With the pictures omitted, output word for word the lines from the one containing "Image resolution: width=1050" through the end of the records.

#### [EXERCISE MATERIALS]

#####

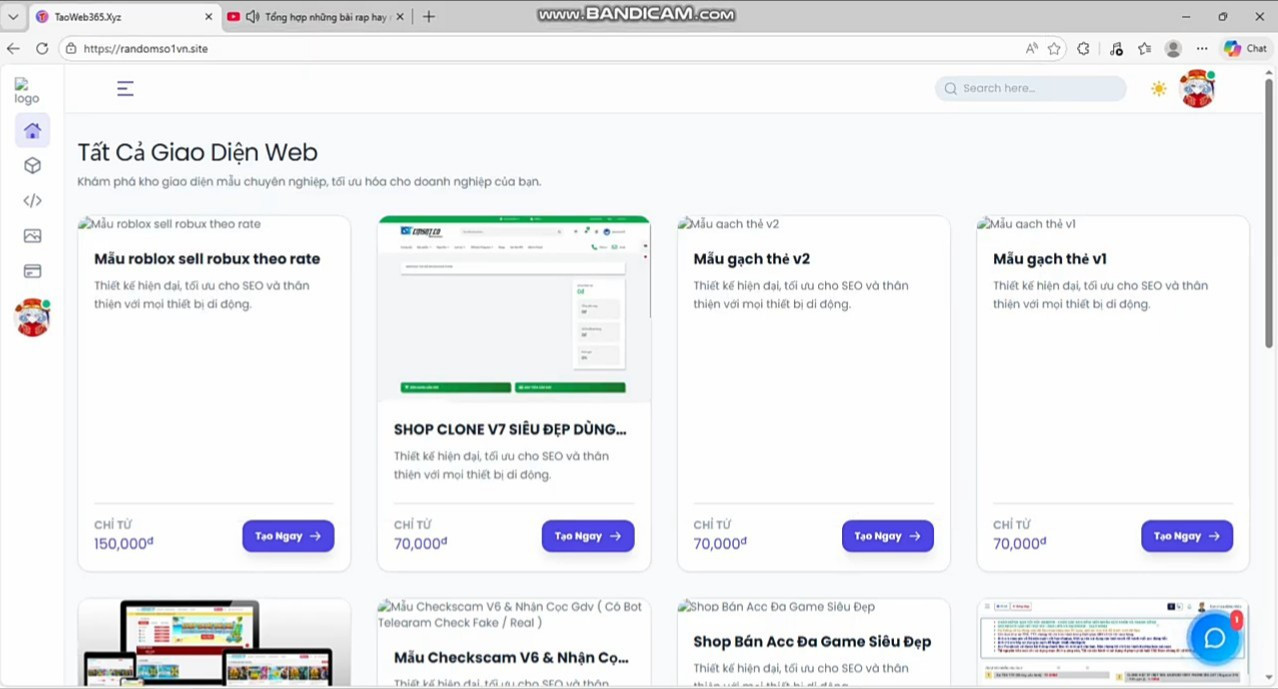Select the code </> icon in the sidebar

[32, 200]
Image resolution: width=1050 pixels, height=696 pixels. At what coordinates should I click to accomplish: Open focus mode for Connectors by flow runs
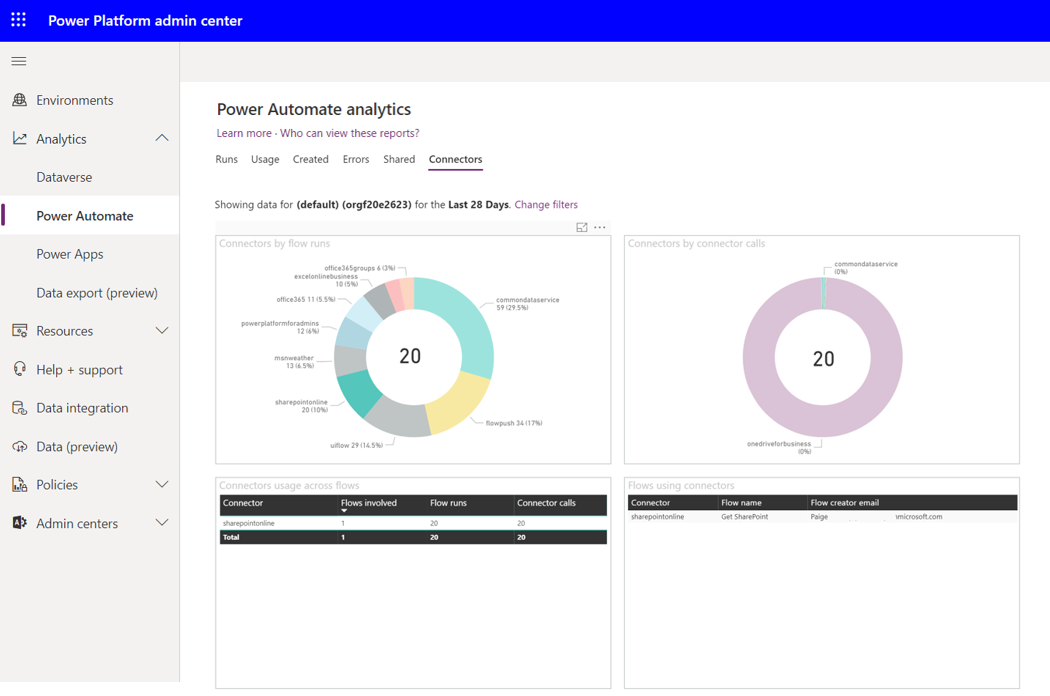[x=581, y=227]
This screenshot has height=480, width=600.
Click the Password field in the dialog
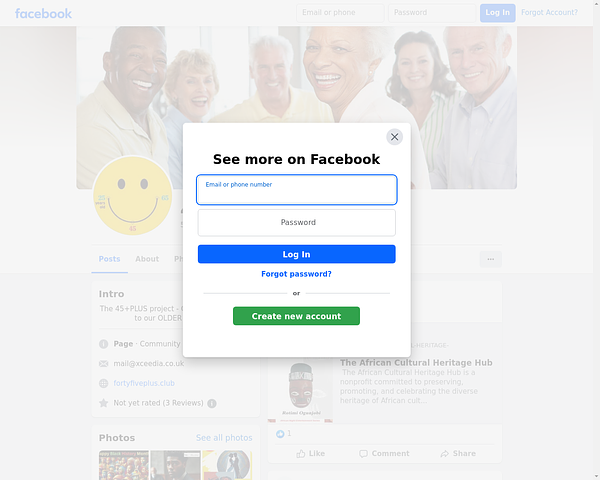(x=297, y=223)
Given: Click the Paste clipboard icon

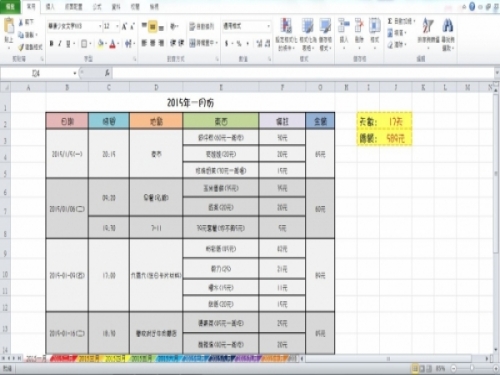Looking at the screenshot, I should click(x=9, y=26).
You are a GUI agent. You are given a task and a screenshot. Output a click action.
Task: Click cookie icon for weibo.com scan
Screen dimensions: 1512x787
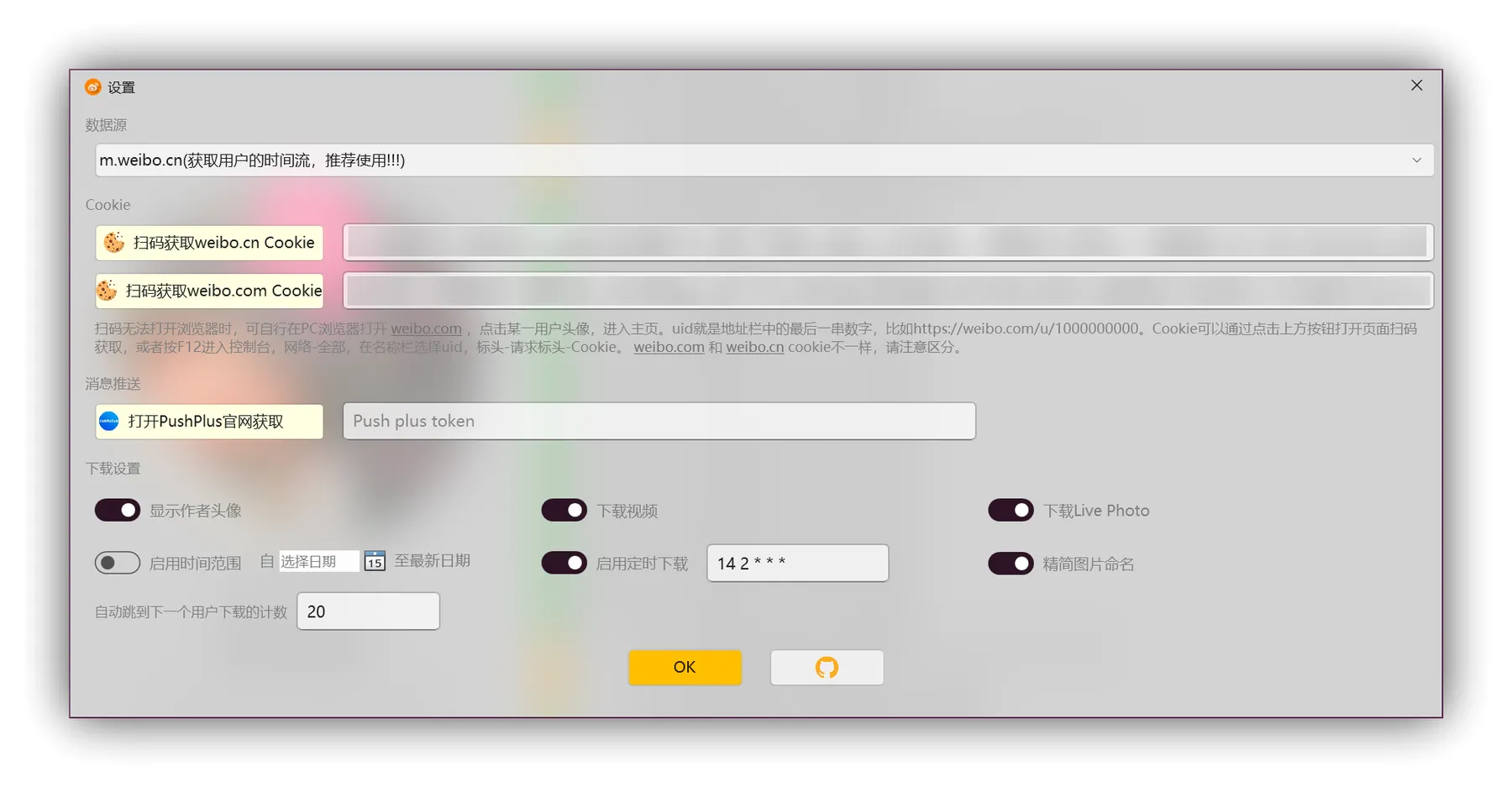[x=107, y=291]
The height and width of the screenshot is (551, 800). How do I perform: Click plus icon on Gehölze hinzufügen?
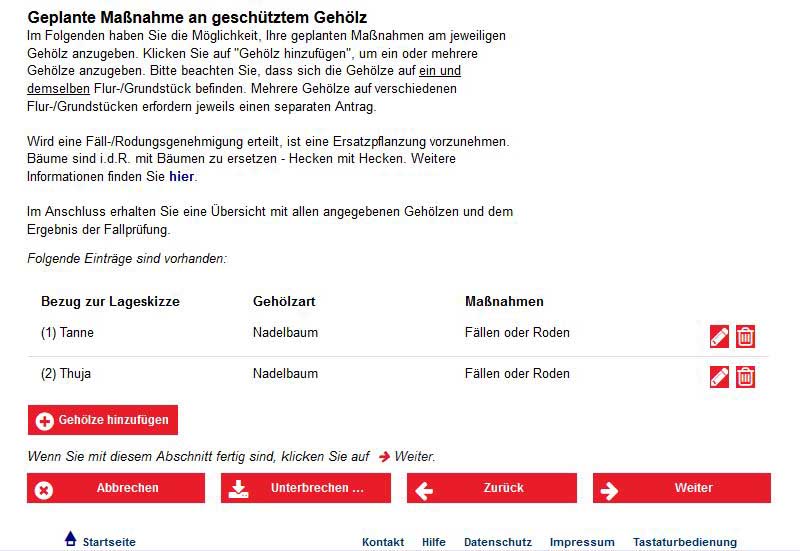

#####

#### [RESPONSE FOR THIS EXERCISE]
Image resolution: width=1050 pixels, height=696 pixels. At what coordinates should I click to accomplish: Open focus mode for Connectors by flow runs
[x=581, y=227]
This screenshot has height=480, width=600.
Click the Password field in the dialog
(x=297, y=223)
Given: Click the Paste clipboard icon

Looking at the screenshot, I should click(x=9, y=26).
You are a GUI agent. You are given a task and a screenshot. Output a click action.
Task: Click cookie icon for weibo.com scan
Screen dimensions: 1512x787
[x=107, y=291]
The height and width of the screenshot is (551, 800). How do I perform: Click plus icon on Gehölze hinzufügen?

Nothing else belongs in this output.